— What you need to do —
Nothing but an exact copy is wanted here: the line with "Image resolution: width=1280" and all the lines that follow it in the entries below.

· · · · ·

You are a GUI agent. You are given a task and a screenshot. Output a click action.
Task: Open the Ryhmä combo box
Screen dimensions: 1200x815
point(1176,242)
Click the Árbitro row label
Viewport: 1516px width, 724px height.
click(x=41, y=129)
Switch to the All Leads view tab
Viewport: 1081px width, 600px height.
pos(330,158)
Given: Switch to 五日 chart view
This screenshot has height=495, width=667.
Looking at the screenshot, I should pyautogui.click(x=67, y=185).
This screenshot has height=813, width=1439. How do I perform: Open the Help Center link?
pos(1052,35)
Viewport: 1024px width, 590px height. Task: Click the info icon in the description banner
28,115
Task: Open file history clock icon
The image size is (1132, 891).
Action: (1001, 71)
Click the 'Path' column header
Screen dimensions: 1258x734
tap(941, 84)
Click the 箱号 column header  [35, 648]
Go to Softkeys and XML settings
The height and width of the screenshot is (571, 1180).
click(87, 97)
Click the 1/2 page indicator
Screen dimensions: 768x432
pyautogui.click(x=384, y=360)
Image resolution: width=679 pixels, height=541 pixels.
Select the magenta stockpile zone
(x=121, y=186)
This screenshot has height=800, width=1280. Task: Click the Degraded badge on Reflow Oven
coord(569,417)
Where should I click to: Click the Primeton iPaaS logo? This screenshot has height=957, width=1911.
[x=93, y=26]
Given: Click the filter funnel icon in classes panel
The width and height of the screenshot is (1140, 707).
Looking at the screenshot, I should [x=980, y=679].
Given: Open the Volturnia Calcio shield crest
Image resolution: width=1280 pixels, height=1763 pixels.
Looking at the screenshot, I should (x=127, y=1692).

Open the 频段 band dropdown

· · · · ·

— The answer —
Image resolution: width=1280 pixels, height=1763 pixels.
Looking at the screenshot, I should (x=127, y=1692).

Open the 频段 band dropdown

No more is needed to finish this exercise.